* [Задание 1] Извлеките из текста о портретах Рафаэля и Леонардо фрагмент от слов «Многое объединяет эти» до слов «Рембрандт и Делакруа.» включительно.
* [Задание 2] Продолжите текст о работе Рафаэля над портретом Кастильоне, начав сразу после его последнего предложения.

===== Предложенный отрывок =====

Многое объединяет эти два портрета, недаром Рафаэля считают учеником Леонардо, хотя формально он им никогда не был. Идентичные позы Кастильоне и Кривелли – первое, что бросается в глаза. Далее – техника сфумато [159], создающая тот восхитительный эффект светящейся кожи и мягких теней, игра которых придает объем и жизнь изображениям. Леонардо был первым, кто довел технику сфумато до совершенства, Рафаэль стал эталоном работы в ней. И если в «Прекрасной Ферроньере» мы видим зарождение сфумато, то Рафаэль продемонстрировал такие возможности этого великого живописного открытия Возрождения, что «Портрет Бальдассаре Кастильоне» на несколько столетий стал непревзойденным образцом искусства портрета. Его копировали и ему подражали такие мастера, как Рубенс, Рембрандт и Делакруа.

О работе 32-летнего Рафаэля над своим самым выдающимся портретом известно очень много. Моделью служил его друг, писатель и дипломат Кастильоне, с которым художник пересекся в Риме в 1514–1515 годах, когда работал над фресками для папского дворца в Ватикане. Кастильоне же представлял тогда герцога Урбинского [160] при дворе Папы.

===== Набор записей =====

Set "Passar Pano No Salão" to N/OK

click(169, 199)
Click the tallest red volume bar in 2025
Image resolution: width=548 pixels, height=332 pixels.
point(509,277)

=====

* [Ожидаемый ответ 1]
Многое объединяет эти два портрета, недаром Рафаэля считают учеником Леонардо, хотя формально он им никогда не был. Идентичные позы Кастильоне и Кривелли – первое, что бросается в глаза. Далее – техника сфумато [159], создающая тот восхитительный эффект светящейся кожи и мягких теней, игра которых придает объем и жизнь изображениям. Леонардо был первым, кто довел технику сфумато до совершенства, Рафаэль стал эталоном работы в ней. И если в «Прекрасной Ферроньере» мы видим зарождение сфумато, то Рафаэль продемонстрировал такие возможности этого великого живописного открытия Возрождения, что «Портрет Бальдассаре Кастильоне» на несколько столетий стал непревзойденным образцом искусства портрета. Его копировали и ему подражали такие мастера, как Рубенс, Рембрандт и Делакруа.

* [Ожидаемый ответ 2]
В год написания портрета Бальдассаре было 36 лет. Его «Книга придворного» о жизни при дворе герцога Мантуи гремела по всей Италии, что не сделало его ни заносчивым, ни высокомерным. Как огромная слава не испортила и характер Рафаэля, бывшего всегда любезным и отзывчивым человеком. Не удивительно, что эти двое испытывали не только восхищение талантами друг друга, но и взаимную человеческую симпатию, переросшую в дружбу. Этот портрет – яркий символ их дружбы: перед нами добрый человек (каковым, по воспоминаниям современников, Бальдассаре и был), который выполнен с большим мастерством и симпатией. Возможно, поэтому портрет получился настолько хорош. Он создавался неспешно, а сеансы позирования превращались в дружеские беседы образованных людей, получавших искреннее удовольствие от общения друг с другом.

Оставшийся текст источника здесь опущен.